**** Source data ****

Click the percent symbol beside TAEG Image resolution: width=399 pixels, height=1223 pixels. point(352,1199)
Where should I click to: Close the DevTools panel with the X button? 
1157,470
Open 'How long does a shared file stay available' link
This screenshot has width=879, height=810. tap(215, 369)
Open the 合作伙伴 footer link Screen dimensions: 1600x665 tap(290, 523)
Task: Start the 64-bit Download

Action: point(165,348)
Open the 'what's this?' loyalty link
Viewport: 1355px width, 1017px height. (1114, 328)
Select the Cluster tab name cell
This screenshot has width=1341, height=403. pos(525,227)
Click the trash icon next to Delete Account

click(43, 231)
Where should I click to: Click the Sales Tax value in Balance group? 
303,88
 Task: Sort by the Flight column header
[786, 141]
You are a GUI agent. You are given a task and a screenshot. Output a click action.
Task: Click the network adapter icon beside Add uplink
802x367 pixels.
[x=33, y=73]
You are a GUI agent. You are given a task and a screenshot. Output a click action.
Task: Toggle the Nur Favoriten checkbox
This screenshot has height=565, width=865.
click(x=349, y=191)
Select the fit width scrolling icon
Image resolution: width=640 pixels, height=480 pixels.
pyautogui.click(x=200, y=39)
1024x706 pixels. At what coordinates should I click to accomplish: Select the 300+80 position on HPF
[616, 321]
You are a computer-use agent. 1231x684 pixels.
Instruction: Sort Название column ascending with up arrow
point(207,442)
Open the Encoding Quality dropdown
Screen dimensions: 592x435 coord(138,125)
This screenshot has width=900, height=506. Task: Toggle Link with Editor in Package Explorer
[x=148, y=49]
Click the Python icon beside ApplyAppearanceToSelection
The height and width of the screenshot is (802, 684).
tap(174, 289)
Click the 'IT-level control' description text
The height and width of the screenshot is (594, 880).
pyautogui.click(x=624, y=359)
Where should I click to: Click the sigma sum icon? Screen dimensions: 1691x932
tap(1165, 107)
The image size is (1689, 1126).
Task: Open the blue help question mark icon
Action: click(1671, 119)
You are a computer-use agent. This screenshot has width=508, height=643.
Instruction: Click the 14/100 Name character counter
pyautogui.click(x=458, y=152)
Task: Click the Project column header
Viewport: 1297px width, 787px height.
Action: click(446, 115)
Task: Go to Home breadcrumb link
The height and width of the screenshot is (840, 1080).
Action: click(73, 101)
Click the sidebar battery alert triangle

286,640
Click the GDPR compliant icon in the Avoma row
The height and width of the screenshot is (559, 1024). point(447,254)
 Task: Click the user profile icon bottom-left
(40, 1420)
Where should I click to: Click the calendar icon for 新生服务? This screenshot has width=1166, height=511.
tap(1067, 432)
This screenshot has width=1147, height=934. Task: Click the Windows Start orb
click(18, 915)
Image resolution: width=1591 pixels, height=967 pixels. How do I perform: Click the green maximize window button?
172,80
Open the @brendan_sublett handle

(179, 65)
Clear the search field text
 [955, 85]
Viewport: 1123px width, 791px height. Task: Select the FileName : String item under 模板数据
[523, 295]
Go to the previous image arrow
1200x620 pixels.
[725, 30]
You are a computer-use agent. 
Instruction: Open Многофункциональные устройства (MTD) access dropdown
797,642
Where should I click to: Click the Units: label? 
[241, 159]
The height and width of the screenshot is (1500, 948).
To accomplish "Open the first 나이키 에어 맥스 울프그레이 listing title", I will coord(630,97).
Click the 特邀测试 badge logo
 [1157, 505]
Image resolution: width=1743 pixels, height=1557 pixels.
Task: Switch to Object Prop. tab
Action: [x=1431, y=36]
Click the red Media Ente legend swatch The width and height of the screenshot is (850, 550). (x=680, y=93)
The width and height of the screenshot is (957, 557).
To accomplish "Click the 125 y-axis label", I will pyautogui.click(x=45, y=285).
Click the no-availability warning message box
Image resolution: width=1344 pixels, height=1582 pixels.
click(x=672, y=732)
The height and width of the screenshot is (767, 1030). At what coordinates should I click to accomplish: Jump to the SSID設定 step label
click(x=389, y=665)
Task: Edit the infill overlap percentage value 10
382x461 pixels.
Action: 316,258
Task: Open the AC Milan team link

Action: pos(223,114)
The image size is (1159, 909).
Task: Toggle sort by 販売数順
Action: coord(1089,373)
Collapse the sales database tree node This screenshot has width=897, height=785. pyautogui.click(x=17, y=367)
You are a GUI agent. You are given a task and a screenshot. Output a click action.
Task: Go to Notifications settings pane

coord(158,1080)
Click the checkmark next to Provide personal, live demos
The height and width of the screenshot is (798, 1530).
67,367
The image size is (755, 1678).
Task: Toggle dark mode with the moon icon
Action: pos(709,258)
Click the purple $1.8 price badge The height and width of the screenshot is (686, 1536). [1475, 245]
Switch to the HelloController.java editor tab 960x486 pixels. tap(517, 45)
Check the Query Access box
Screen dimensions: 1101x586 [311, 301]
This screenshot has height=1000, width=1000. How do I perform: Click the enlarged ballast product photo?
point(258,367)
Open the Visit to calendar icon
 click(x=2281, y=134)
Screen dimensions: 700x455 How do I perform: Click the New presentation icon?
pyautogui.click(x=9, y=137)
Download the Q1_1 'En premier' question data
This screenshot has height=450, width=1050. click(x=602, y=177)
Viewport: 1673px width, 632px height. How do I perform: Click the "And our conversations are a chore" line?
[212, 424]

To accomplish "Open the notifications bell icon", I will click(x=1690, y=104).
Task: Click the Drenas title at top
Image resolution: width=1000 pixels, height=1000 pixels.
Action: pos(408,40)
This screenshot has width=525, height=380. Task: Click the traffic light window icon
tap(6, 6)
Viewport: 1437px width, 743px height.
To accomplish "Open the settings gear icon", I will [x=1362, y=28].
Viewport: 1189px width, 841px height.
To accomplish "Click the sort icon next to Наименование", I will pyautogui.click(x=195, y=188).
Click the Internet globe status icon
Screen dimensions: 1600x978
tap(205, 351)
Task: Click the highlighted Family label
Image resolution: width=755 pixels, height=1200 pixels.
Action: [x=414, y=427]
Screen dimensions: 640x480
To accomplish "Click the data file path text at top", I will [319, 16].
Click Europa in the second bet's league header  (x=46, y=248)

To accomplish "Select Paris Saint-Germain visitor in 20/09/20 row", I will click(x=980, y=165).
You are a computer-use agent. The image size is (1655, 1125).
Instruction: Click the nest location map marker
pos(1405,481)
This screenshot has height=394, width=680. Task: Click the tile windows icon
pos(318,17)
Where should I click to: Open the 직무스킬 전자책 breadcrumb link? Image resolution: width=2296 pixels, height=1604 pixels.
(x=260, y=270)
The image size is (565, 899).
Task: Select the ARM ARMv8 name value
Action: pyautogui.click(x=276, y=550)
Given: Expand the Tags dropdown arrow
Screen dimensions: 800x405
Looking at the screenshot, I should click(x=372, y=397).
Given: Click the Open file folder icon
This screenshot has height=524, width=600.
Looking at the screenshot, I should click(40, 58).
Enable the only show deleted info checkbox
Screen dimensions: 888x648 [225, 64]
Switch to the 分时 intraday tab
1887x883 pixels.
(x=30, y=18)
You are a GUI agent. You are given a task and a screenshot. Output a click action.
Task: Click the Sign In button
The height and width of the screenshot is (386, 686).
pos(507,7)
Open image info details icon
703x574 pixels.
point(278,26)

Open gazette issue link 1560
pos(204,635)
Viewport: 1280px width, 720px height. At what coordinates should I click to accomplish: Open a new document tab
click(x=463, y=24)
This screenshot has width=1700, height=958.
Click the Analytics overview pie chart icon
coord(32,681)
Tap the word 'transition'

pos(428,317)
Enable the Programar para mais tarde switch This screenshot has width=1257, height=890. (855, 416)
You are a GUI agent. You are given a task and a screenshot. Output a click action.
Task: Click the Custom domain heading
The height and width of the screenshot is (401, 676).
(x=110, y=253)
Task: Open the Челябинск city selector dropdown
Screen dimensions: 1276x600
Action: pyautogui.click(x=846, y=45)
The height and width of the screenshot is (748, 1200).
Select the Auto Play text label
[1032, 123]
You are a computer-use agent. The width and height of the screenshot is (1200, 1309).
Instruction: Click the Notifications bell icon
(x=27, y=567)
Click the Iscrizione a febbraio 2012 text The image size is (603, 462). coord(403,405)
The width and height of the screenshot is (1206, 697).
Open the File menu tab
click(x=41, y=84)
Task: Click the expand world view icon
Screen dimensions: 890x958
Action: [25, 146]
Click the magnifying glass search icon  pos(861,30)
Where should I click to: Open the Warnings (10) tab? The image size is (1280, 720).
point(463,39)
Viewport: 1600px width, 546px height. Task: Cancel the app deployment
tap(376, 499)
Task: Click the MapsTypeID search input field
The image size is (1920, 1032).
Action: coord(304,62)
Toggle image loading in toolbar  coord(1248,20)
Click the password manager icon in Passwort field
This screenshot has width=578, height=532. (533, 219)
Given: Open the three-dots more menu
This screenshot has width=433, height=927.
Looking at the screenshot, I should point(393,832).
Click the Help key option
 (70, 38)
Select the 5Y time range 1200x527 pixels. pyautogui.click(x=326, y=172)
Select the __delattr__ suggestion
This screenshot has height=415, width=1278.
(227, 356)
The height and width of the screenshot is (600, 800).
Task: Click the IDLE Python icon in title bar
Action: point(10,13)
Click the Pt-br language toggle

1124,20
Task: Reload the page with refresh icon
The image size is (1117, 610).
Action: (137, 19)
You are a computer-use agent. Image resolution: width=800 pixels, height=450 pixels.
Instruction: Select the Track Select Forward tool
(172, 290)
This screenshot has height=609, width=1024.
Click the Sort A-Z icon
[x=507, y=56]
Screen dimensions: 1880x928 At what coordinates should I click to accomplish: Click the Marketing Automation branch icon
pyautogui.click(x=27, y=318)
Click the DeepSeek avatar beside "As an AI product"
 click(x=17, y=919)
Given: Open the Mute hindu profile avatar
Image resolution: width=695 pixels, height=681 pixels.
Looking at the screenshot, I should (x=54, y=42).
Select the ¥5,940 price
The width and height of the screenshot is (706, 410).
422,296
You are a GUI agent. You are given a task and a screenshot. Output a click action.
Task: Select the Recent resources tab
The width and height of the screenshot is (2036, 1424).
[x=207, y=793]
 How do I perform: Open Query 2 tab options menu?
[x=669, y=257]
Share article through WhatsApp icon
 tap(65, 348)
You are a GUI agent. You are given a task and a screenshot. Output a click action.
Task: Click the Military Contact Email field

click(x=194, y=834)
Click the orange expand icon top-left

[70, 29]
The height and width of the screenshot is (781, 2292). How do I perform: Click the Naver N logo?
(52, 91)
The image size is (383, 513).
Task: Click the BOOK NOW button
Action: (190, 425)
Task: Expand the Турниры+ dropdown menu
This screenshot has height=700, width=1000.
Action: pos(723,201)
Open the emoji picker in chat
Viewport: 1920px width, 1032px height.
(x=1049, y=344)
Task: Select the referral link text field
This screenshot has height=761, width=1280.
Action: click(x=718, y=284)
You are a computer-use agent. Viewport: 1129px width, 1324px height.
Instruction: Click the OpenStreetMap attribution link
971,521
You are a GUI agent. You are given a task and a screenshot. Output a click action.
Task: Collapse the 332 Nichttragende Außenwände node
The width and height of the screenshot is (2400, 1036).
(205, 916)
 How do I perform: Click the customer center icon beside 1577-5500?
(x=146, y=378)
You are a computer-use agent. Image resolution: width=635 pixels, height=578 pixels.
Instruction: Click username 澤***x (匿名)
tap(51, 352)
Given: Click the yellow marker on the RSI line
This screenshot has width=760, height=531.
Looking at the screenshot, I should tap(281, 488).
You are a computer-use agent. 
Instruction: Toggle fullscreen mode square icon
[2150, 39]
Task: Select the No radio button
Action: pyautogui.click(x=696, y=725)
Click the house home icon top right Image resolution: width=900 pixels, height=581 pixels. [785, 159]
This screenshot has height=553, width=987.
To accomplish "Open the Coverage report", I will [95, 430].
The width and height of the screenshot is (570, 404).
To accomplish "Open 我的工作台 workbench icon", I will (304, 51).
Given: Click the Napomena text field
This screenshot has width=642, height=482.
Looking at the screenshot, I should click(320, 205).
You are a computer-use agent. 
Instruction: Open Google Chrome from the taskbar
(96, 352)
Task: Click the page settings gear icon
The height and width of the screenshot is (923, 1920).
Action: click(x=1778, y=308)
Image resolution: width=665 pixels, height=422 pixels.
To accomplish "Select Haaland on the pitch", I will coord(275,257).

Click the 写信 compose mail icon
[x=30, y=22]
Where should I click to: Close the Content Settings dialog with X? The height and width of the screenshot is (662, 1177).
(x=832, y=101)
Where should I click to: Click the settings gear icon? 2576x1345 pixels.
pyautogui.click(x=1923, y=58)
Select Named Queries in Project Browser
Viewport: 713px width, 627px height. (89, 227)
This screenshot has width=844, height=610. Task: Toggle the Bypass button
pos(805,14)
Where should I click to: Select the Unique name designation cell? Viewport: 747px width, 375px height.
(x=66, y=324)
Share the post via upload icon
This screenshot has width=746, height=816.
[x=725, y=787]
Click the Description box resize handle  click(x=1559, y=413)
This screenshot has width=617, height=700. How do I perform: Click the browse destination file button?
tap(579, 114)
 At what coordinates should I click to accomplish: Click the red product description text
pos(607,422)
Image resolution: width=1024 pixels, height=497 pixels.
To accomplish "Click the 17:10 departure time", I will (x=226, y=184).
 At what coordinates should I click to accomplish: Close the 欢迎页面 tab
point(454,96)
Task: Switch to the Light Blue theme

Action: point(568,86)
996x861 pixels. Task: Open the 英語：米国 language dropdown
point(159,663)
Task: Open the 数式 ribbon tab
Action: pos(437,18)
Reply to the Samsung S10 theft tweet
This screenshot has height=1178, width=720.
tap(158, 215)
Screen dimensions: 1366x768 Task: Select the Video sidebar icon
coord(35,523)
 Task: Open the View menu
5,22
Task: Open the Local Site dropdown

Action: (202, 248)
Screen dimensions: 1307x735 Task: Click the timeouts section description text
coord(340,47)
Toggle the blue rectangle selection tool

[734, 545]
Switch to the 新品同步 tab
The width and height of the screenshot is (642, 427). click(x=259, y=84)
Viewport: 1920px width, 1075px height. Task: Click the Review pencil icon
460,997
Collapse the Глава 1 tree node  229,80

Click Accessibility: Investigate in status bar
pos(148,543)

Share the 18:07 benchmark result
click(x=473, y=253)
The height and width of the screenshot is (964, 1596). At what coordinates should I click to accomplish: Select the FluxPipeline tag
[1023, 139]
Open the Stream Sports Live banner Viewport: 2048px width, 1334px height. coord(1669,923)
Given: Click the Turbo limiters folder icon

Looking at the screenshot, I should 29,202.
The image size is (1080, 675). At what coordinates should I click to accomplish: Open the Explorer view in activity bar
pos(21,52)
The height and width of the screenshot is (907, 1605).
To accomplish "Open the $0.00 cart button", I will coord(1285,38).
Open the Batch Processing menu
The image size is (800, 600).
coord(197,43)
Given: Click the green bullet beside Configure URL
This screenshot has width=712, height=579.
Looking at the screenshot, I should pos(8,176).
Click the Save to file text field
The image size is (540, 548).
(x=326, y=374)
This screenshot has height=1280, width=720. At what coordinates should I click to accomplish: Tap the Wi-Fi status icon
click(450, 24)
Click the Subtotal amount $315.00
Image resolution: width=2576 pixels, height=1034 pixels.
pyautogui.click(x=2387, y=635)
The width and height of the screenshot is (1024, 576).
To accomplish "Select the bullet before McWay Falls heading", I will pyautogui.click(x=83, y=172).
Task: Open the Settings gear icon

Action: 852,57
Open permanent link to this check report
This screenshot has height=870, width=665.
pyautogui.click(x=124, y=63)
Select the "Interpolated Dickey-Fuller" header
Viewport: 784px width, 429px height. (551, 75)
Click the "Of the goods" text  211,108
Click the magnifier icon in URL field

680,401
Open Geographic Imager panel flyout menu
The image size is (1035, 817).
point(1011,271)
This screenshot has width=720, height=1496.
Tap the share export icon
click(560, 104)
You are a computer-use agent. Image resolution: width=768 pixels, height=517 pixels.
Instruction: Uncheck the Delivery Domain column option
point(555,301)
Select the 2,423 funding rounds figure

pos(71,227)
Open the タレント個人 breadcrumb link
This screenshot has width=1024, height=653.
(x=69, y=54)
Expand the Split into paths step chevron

****

About this task:
Whenever "heading" occurs in a line of the entries, copy that line.

Response area:
Task: Click the Custom domain heading
To accomplish "Select the bullet before McWay Falls heading", I will pyautogui.click(x=83, y=172).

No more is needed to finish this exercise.